17.3. Challenges and Opportunities
Adopting in silico tools comes with challenges, including the need for high-quality input data, comprehensive material databases, and expertise in computational modeling. Aligning these methods with traditional testing protocols requires a cultural shift within regulatory agencies and industry [40]. However, the benefits are substantial: reducing reliance on extensive physical testing can significantly lower costs, early-stage predictive capabilities can accelerate development timelines, proactive risk management aligns with global regulatory trends favoring computational methodologies, and minimizing experimental testing supports sustainability goals by conserving resources. The future of extractable and leachables (E&L) assessments lies in integrating in silico tools with omics technologies such as metabolomics and proteomics, enhanced databases, and real-world data. These innovations will enable predictive models to capture complex interactions more effectively, broadening their applicability across product categories like biologics, gene therapies, and combination products [41]. In conclusion, in silico predictive tools represent a transformative shift in E&L assessments, offering faster, more accurate, and cost-effective evaluations while ensuring patient safety and meeting rigorous regulatory demands [42].
18. Conclusions
Maintaining pharmaceutical products’ highest quality and safety standards is critical to protecting patient health. Impurities from packaging materials, though not direct degradants, can migrate into drug products and pose risks over time. Conducting well-designed Extractable and Leachable (E&L) studies minimizes these risks and ensures product purity.

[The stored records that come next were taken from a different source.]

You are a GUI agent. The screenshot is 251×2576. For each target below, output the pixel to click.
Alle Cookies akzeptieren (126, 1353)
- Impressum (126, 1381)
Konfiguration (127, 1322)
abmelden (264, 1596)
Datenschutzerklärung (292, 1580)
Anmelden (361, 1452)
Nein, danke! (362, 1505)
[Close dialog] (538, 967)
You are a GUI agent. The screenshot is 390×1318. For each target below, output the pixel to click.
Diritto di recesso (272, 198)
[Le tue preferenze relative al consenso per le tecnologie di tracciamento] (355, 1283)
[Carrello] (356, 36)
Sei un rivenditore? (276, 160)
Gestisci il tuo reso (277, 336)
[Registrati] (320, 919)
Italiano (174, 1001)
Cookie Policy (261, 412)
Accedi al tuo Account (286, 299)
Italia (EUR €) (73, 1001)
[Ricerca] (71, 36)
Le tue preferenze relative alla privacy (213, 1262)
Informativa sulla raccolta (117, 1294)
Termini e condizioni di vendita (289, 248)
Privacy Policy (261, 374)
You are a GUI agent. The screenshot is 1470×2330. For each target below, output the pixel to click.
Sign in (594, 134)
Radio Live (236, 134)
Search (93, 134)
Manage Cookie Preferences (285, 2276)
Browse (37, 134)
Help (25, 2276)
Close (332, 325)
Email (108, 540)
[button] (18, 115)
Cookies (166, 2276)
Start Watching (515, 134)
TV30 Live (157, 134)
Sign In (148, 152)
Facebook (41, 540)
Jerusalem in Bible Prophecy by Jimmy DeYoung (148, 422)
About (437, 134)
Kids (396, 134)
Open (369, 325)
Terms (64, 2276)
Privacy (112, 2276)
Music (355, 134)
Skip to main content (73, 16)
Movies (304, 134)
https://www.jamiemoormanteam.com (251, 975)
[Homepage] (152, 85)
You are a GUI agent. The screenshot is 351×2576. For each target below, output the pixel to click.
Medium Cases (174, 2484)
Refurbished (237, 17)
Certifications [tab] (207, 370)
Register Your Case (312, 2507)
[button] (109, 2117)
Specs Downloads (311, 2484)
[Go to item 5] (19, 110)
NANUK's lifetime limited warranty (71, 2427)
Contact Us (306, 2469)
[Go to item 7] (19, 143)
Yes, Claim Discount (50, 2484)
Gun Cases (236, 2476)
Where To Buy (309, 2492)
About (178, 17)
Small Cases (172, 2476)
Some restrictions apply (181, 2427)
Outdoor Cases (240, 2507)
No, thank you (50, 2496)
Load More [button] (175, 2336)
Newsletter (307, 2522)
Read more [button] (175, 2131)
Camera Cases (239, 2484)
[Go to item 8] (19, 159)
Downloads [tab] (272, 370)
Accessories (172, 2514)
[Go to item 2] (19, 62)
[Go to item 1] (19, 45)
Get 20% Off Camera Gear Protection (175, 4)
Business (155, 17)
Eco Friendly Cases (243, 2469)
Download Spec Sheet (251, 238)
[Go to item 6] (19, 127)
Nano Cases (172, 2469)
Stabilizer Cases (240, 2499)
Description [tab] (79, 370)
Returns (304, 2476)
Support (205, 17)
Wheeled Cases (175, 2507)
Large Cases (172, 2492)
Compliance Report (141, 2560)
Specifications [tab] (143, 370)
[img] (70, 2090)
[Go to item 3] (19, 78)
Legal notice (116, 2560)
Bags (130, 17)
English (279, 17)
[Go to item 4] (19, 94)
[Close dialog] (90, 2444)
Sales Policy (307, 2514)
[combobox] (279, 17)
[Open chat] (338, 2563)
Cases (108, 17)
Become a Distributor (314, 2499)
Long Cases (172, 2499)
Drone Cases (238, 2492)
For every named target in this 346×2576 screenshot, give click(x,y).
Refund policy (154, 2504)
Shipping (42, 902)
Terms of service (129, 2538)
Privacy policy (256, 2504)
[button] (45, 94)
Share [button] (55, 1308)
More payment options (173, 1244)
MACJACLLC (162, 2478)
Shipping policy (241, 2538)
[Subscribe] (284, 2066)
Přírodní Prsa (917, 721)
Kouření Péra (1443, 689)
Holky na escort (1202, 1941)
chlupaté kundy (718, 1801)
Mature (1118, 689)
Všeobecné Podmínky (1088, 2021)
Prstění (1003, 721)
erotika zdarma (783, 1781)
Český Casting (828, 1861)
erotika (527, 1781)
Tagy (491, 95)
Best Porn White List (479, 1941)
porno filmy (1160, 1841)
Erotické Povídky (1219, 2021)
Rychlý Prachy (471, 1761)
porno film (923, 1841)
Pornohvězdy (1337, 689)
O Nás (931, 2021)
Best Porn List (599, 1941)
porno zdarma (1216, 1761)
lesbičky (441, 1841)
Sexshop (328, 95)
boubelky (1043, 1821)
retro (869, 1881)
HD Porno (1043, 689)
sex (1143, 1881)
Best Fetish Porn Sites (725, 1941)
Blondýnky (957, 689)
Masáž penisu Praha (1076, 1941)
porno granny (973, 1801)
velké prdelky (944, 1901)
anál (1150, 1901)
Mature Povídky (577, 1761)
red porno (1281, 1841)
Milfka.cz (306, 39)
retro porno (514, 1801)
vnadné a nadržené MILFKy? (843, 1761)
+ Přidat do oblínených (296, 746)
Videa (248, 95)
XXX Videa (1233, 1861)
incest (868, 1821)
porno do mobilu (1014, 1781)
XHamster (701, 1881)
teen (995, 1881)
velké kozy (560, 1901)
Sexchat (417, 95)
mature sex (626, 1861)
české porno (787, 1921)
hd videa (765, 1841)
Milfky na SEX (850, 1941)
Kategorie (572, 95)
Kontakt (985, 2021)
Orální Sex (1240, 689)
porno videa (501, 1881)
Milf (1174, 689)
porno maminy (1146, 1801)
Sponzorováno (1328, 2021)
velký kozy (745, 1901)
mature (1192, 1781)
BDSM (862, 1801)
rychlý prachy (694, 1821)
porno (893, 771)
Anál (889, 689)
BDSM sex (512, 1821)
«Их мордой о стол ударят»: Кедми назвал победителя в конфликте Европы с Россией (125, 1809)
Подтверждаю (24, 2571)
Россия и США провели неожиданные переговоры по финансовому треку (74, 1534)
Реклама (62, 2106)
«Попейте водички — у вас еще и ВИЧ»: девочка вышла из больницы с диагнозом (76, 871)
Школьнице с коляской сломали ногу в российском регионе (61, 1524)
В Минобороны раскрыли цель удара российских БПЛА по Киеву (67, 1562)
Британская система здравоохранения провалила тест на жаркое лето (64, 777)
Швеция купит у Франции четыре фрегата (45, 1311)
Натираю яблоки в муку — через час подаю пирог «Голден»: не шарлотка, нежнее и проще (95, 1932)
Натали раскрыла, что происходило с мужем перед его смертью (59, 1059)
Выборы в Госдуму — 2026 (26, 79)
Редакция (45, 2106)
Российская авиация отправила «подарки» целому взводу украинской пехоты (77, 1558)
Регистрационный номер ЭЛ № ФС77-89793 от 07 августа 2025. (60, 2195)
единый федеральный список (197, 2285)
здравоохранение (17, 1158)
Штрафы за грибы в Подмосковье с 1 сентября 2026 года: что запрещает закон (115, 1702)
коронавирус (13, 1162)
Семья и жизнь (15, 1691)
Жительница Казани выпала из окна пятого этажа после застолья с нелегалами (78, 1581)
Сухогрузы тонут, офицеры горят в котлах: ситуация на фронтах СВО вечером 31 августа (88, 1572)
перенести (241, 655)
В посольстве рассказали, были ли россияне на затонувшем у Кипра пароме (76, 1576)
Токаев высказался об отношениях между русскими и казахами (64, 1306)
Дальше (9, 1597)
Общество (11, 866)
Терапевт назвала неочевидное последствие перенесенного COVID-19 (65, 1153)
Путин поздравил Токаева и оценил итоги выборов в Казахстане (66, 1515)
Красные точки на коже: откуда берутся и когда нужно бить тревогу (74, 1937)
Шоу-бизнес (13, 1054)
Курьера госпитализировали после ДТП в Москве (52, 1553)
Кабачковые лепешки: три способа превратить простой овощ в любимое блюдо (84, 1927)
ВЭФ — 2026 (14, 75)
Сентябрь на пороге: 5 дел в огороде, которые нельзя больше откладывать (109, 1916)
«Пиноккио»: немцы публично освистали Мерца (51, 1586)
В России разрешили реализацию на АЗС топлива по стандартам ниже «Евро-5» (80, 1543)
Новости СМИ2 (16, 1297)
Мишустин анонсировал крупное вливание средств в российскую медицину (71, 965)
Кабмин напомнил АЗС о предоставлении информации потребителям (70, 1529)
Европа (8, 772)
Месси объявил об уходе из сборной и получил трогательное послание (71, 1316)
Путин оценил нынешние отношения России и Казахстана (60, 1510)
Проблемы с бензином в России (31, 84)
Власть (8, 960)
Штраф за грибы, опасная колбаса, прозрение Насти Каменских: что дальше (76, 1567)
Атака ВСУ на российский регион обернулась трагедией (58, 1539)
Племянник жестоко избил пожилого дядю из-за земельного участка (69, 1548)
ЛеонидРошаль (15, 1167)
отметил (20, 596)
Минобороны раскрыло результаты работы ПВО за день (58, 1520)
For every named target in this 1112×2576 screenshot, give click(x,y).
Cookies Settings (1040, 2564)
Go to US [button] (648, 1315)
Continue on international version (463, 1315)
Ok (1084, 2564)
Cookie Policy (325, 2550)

While general guidelines like USP < 1663 > and < 1664 > provide a framework, E&L studies must be tailored to the specific drug product, packaging system, and storage conditions. Early assessment during development allows manufacturers to address potential challenges, select appropriate analytical methods, and evaluate vendor-provided data, reducing the risk of delays. Incorporating thresholds such as the Analytical Evaluation Threshold (AET) and Safety Concern Threshold (SCT) ensures scientifically sound evaluations.
Thorough E&L studies support regulatory compliance and patient safety and deliver cost efficiencies by identifying risks early, avoiding market delays, and ensuring competitive advantage. A proactive approach strengthens product development and ensures the timely delivery of high-quality pharmaceuticals to patients.